バトルロイヤル(後編)
厄介な相手に出くわした。
富松が舌打ちして相手を睨みつける。
いくらこっちが二人だからって、この人相手には下級生が何人いても適いやしないだろう。
「どうします、富松先輩」
「とりあえず俺らは巻物を持ってないから、やられても問題ない」
「でも印を取られたら向こうのポイントですよ。逃げますか?」
「逃げられる相手じゃないだろ」
「だったらやるべきことは一つですね」
「印を取られても足止めするぞ」
ニヤニヤ笑っている三郎に、富松と庄左ヱ門が武器を構える。
「上級生が相手でも逃げないか。いい度胸だ」
余裕綽々の三郎がこちらに向かってくる。
ジリッと退きかけた足を叱咤して踏みとどまると―…
「待て待て鉢屋!私が相手だ!」
「げっ…!」
三郎が露骨に嫌そうな顔になる。
突然現れた小平太が獣のような笑みで拳を握った。
「一度お前と勝負してみたかったんだ。本気で来いよ」
「私はあんたとだけは戦いたくなかったですけどね…」
いつになく真剣な目をしている小平太からは、逃げられそうもない。
やれやれと溜め息をつくと、三郎も拳を体の前で構えた。
「富松、庄左ヱ門、さっさと逃げな」
巻き込まない自信は無いぞ
* * *
「お前が相手かよ…」
竹谷が苦笑した。
「残念ながらそうみたいですね。

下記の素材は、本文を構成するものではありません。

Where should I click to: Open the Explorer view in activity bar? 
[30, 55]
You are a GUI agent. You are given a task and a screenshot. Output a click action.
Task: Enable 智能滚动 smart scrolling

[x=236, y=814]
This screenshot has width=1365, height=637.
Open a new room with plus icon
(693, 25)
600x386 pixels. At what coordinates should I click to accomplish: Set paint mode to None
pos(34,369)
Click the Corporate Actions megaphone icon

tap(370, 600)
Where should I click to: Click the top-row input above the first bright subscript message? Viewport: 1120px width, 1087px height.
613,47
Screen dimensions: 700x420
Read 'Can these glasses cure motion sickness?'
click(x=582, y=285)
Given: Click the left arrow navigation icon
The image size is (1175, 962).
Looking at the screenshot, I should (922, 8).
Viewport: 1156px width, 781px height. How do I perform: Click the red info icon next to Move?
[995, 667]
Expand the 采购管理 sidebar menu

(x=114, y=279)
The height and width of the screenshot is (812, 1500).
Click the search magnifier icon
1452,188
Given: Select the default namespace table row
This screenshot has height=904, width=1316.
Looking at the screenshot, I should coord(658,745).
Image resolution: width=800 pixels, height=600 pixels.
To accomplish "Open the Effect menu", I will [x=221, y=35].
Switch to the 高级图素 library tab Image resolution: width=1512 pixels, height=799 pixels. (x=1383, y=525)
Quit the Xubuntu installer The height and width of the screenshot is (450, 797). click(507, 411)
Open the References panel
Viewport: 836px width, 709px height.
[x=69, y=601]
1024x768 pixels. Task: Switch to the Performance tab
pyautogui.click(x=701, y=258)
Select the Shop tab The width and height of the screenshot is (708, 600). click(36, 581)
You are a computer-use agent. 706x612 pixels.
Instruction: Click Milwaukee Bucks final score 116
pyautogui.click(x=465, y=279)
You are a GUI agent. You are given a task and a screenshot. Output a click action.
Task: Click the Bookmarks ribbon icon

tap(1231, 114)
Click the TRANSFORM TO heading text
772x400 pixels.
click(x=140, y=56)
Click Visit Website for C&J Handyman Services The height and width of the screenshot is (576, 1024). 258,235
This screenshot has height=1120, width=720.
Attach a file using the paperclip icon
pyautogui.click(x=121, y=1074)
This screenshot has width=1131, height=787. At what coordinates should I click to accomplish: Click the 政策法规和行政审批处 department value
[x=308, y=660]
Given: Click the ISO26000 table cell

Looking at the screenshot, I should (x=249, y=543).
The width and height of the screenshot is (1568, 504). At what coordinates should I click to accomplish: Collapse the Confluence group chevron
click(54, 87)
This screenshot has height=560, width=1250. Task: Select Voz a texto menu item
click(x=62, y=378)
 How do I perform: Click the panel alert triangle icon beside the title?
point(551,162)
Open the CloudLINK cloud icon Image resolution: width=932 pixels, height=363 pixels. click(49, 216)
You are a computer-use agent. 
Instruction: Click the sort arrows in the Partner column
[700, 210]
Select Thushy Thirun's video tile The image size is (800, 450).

可愛い後輩に、印を譲って下さる気はありませんか」
いつものように表情をあまり動かさないで、孫兵が言った。
「やりたいとこだが、そいつは出来ねーなぁ」
「だったら力ずくでいただきます」
その言葉に、流石の竹谷もピクリときた。
「俺に勝てるのか?孫兵」
「いえ、僕では無理です」
「だったら…」
「僕なら分からないよ」
耳元に囁き声を聞いて、竹谷が瞬時にその場を飛び退く。
「…お前とは、183勝95敗38分けだったはずだ」
「うん、確かに僕より君の方が強いね。でも」
ヒュンヒュンと振り回された長い棒の先が突きつけられる。
「その内武器有りだったら、僕の54勝13敗7分けだろう?」
行くよ、八左ヱ門
雷蔵がいつものように、にっこりと笑った。
* * *
学園の屋根の上を走る。
(今日はいい天気だな…)
一瞬の現実逃避
すぐに表情を引き締めて、三之助が背後に向けて手裏剣を放つ。
金属音が聞こえた。どうやら防がれたらしい。
チッと舌打ちして庭に飛び降りる。
相手も追ってきたのを見て、刀を抜いた。
タイミングを見計らって勢いよく刀を突き出すが横薙に払われる。
(なんで宙空でそんな動きが出来んだよ…!)
やっぱこいつ強い
攻撃しても攻撃しても、悉くかわされ、防がれる。
しかし劣勢だというのに、三之助の口元は笑んでいた。
「うおっ!」
危ない。刀の切っ先が三之助の前髪を掠め、バック転して距離を取る。
「っはぁ……へへ、やっぱり…敵わないな…」
「そう言う割には、嬉しそうだね?」
「…あぁ」
三之助が刀を構え直して、ニカッと笑った。
「俺はお前と戦うのが一番楽しい」
「………そう」
それからの勝負は一瞬だった。
気がついたら目の前には綺麗な青空が広がり、顔のすぐ横の地面には刀が突き立てられている。
「僕も、君と戦うのは楽しいよ」
あーぁ…ごめん、みんな
「あ…三之助が持ってたんだ、巻物」
数馬がにこっと笑った。
「僕の勝ちだね」
――――――――
前編で兵太夫と平太から印を奪ったのは、雷蔵です。